Si bien en un comienzo se estipuló que Cooper reciba el 40% de las regalías que correspondían por las letras, cuando el tema explotó Warner Chappell reestructuró su contrato con Crow y el poeta perdió parte de lo conseguido, una decisión que aún sigue generando críticas.

Para colmo de males, si bien en todas las canciones reciben su merecido crédito, los integrantes del Tuesday Music Club sintieron que Crow no los mencionaba lo suficiente en las entrevistas y, a la hora de tocar en vivo, no los llamaba.

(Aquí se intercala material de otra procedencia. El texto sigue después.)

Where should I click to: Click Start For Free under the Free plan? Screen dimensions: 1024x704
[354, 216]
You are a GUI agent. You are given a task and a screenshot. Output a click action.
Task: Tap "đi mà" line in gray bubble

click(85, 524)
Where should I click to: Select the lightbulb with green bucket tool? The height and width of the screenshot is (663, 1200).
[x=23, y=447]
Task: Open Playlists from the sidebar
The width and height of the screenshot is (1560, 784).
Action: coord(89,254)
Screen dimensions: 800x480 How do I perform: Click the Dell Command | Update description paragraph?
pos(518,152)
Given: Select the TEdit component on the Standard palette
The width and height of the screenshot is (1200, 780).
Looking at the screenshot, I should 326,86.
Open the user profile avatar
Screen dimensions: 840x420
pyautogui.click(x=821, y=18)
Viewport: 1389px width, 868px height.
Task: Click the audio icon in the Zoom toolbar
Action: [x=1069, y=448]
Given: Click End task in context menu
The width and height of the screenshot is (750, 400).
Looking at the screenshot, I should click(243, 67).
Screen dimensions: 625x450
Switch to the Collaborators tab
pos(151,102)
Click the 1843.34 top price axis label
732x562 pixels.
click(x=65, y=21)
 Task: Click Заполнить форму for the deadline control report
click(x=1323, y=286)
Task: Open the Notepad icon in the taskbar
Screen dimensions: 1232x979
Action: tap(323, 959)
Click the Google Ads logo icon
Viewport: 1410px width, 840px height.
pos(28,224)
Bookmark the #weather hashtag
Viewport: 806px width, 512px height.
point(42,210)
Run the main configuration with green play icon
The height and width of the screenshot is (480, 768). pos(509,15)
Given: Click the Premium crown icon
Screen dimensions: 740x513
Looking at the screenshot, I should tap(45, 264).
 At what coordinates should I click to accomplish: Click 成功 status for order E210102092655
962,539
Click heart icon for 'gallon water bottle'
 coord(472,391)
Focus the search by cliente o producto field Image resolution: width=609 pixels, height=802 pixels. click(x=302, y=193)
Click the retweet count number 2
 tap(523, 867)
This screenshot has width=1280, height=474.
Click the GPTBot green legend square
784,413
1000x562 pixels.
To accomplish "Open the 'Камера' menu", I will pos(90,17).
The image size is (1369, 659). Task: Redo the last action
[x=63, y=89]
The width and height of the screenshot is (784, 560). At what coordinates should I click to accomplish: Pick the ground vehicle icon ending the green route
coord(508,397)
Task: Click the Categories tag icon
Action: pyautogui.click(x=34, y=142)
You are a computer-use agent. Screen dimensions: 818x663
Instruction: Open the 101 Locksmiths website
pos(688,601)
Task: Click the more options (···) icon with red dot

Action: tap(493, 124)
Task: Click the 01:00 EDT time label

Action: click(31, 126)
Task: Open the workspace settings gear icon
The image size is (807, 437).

La gota que rebalsó el vaso llegaría cuando la cantante llegó al influyente programa de
TV Late Show with David Letterman, en donde tocó «Leaving Las Vegas» y dejó a todos extasiados. Letterman le preguntó si el tema era autobiográfico y ella asintió aunque explicando que «metafóricamente lo es». Esto enloqueció a sus ex compañeros, quienes se sintieron traicionados.

Al igual que «All I Wanna Do», «Leaving Las Vegas» fue escrita por el Tuesday Music Club inspirada en un libro. En este caso, una idea de Baerwald a partir de la novela homónima de su amigo John O’Brien, que más tarde llegaría al cine de la mano de Nicolas Cage. Pocos días después de la presentación televisiva, O’Brien se suicidió y los tabloides apuntaron a Crow, aunque el escritor sufría depresión desde hacía años.

Por eso cuando, cuando «All I Wanna Do» ganó el Grammy a Grabación del año y Mejor performance pop en una cantante, ella no pudo celebrar. «Sentí que, después de la ceremonia, el mundo a mi alrededor cambió. Pasé de ser la sorpresa de la noche a convertirme en una persona despiadada y criminal. No supe cómo lidiar con eso y lo que realmente me ayudó fue aislarme de todo y esconderme», confesó.

Por fortuna el tiempo pasó, la bronca de los Tuesday Music Club parece haber quedado atrás y hoy Crow sigue tocando y cantando acerca de esas mañanas tomando cerveza mientras ve la vida pasar, una letra amarga y triste para una canción que muchos cantan sin conocer de qué habla.